La princesa sin nombre, el dolor a cuestas
Kristen Stewart, a menudo acusada de inexpresiva, brinda a la Diana imaginada por Pablo Larraín un poder interior discreto pero potente. También, una vulnerabilidad pesarosa que se traduce en largas miradas silenciosas. Diana va de un lado a otro de la enorme propiedad familiar en la que se encuentra a solas. Como si se tratara de un fragmento roto de un mecanismo mucho más grande, Stewart borda el dolor con pequeños gestos sutiles. La boca apretada en los momentos de crueldad, la mirada desamparada en los largos días sin propósito.
Diana de Gales, en medio de un territorio sin nombre de un sistema caníbal, lucha por mantenerse en pie. La fortaleza de una mujer objeto que lucha por encontrar su rostro íntimo tiene en Stewart un lienzo preciso. La actriz, con peluca amarilla y caracterizada con el mínimo de maquillaje, crea un personaje pulcro. No solo por su capacidad para mimetizarse bajo el rostro de una mujer icono, sino brindar algo nuevo sobre su historia.
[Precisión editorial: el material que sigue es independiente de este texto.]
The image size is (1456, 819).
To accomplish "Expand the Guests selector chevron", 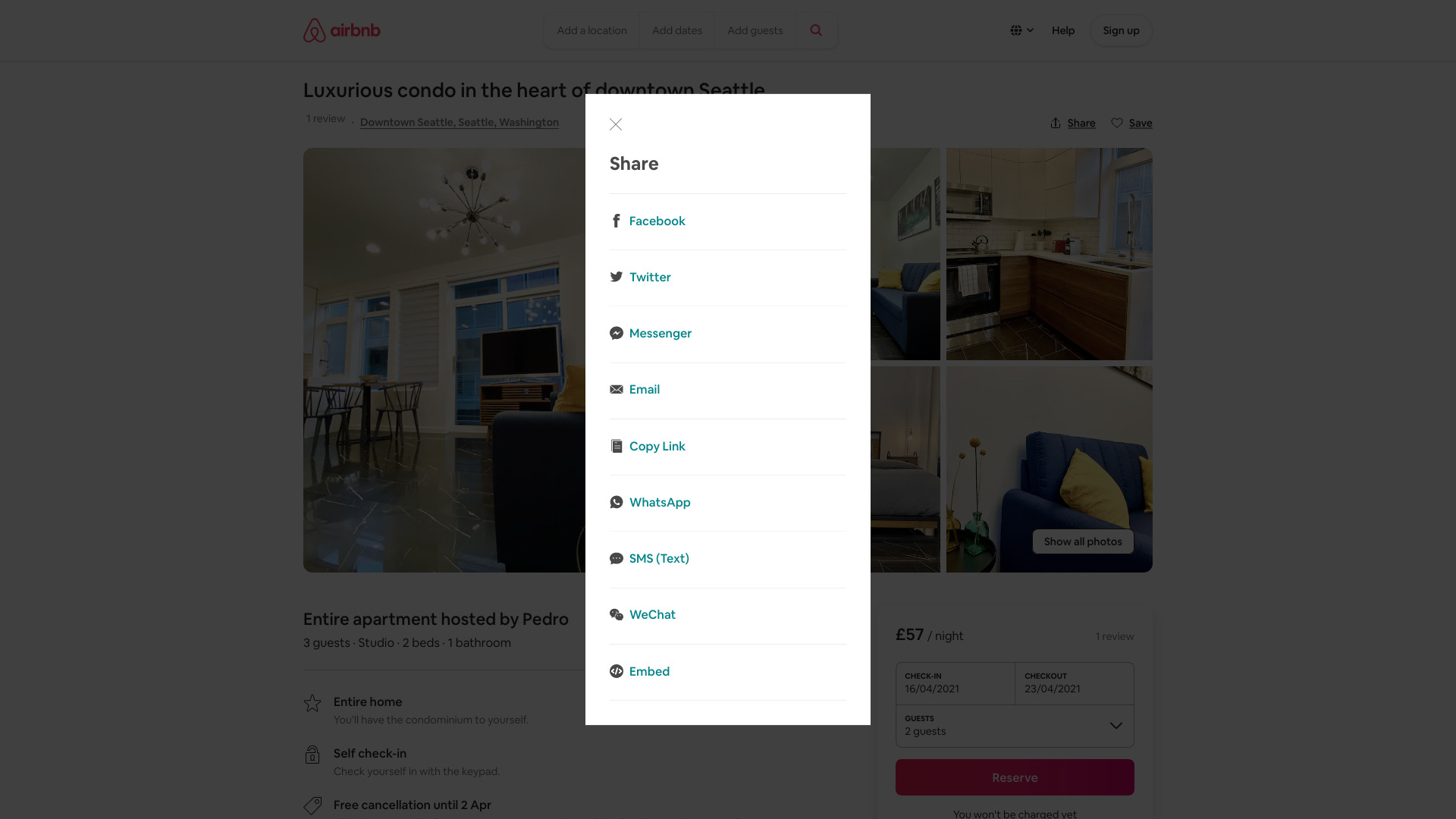I will [1116, 726].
Lo hace con una atención concentrada y deliberada, como si la Diana que interpreta quisiera escapar de su identidad e incluso de su cuerpo vulnerable. La Diana de Gales que retrata Kristen Stewart es una víctima. Pero también tiene una ambición más amplia. Una minuciosa mirada sobre los terrores contemporáneos incluso antes que tuvieran nombre. La fama está ahí, la búsqueda de un lugar cuando el suyo está aplastado bajo el deber. La actriz aprovecha los gestos más obvios de Diana sin llegar a la imitación o la caricaturización. Crea un ensayo complejo sobre el sufrimiento, el agotamiento espiritual y una breve reflexión sobre la ruptura con el contexto que resulta sorprendente en su efectividad.
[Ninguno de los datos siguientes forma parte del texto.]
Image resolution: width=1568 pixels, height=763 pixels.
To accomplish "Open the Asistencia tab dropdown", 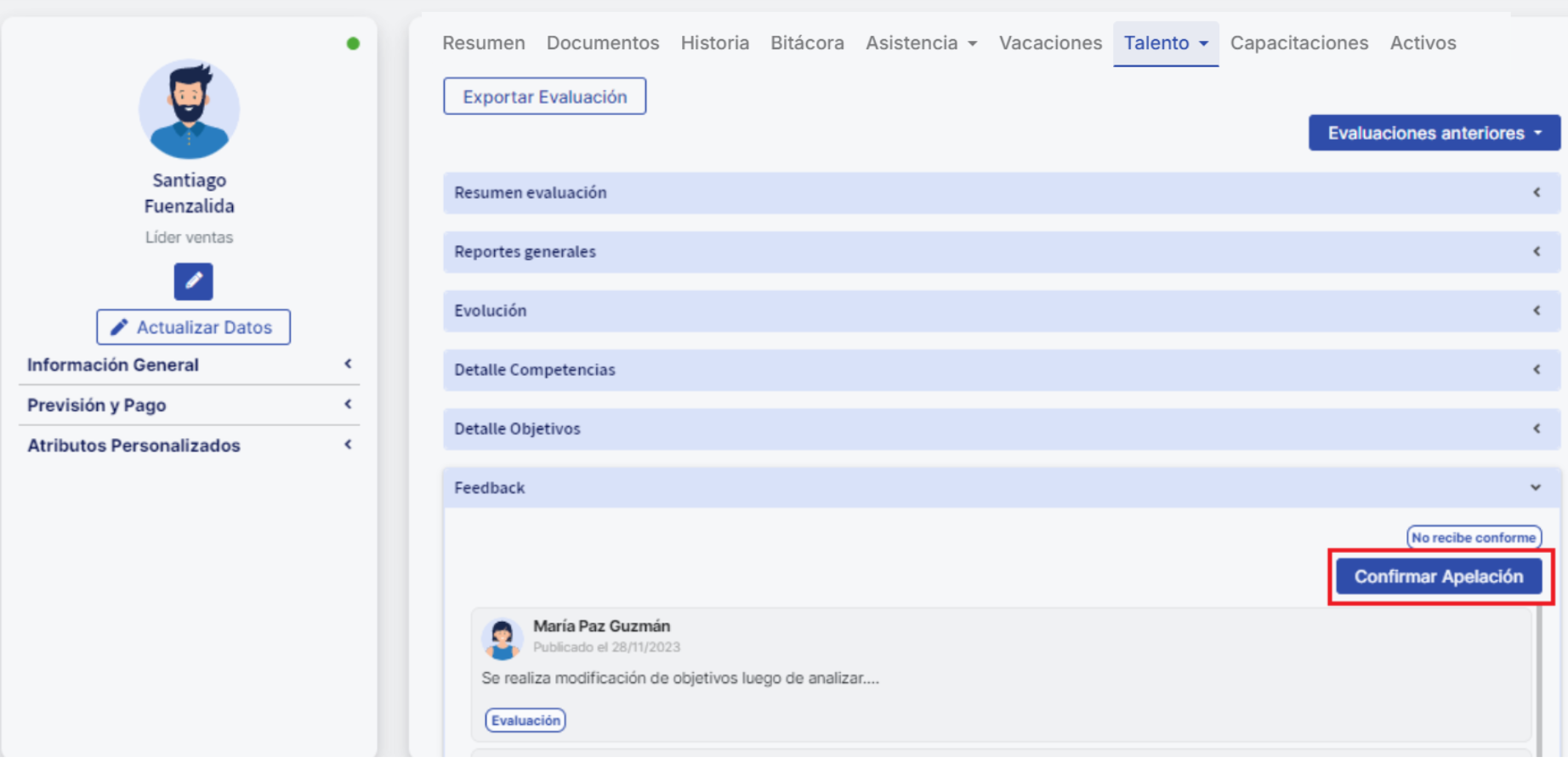I will pyautogui.click(x=921, y=43).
Diana de Gales, en ninguna parte
Spencer tiene un ritmo atípico en el género de las biografías. De hecho, no intenta analizar el fenómeno de la difunta Diana Spencer. Más bien brinda una mirada al ser humano bajo la pátina de la celebridad por asimilación y después por derecho propio. Spencer no tiene una opinión sobre las diversas presiones que rodearon a la princesa británica.
Pablo Larraín y Kristen Stewart retratan a Diana desde un ángulo contemplativo. Gran parte de la película recorre el sentido de su vida, restringida bajo el protocolo real. Pero a diferencia de otras versiones, Diana no está atrapada. Es parte de una larga línea de jerarquías claustrofóbicas de las que no puede escapar. O no puede. Larraín no lo aclara y deja correr la especulación en medio de escenas de una placidez de pesadilla. Diana, acosada por los sueños rotos, el desencanto y la desesperanza, intenta mantenerse en pie. Pero no lo logra.
Al final, esa puerta cerrada hacia una vida con propósito termina por convertirse en una condena leve. Una lenta desintegración de lo que fue una imagen que Diana de Gales no pudo sostener por sí sola. El guion acierta al retratar el estado de la princesa como un agravio que se multiplica a cada pequeño desaire. La Diana de Pablo Larraín, a décadas de su muerte, delgadísima, melancólica, agotada, aplastada por el deber, intenta avanzar en la oscuridad con las manos abiertas hacia adelante.
Al final, Diana de Gales sobrevivió a su fatídica última Navidad en familia. Y la película mostró la cerradura de la puerta reluciente que mantenía a la princesa atrapada. ¿Busca Larraín una forma de expresar una idea caótica sobre el dolor de las grandes mujeres de la historia reciente? La película no lo aclara pero algo es evidente. El poder de la tragedias sigue siendo inmune al tiempo.